(Entries on where items appear)
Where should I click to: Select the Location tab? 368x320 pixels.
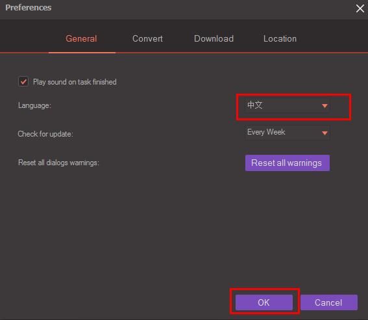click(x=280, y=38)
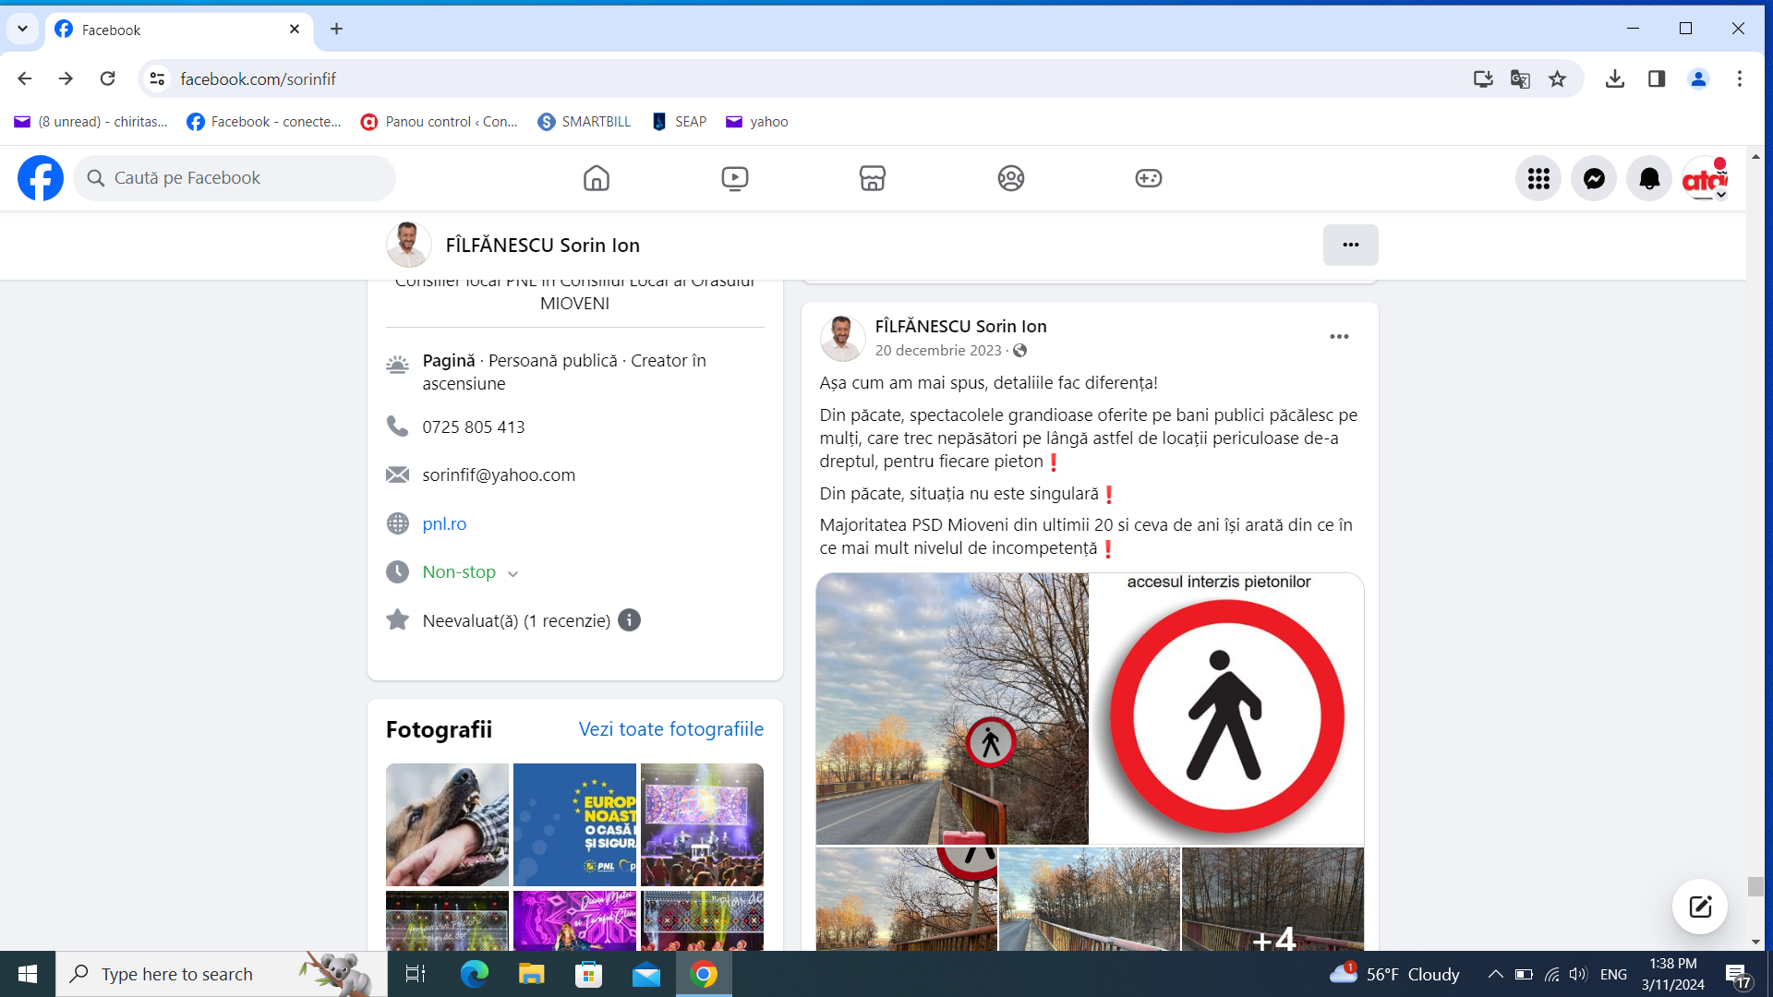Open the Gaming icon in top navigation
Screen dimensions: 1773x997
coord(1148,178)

--

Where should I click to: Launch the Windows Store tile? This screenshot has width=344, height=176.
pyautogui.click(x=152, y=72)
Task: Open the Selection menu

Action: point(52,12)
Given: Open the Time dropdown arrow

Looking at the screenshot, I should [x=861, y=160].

Problem to work on:
Turn the lines between the one holding "Where should I click to: Select" and the one holding "coord(1148,178)", inclusive, into a Markdown table with the columns Row and Line, skipping any blank lines. Leave the pictures out of the table.

Solution to the exercise:
| Row | Line |
|---|---|
| 1 | Where should I click to: Select the Location tab? 368x320 pixels. |
| 2 | click(x=280, y=38) |
| 3 | Open the Gaming icon in top navigation |
| 4 | Screen dimensions: 1773x997 |
| 5 | coord(1148,178) |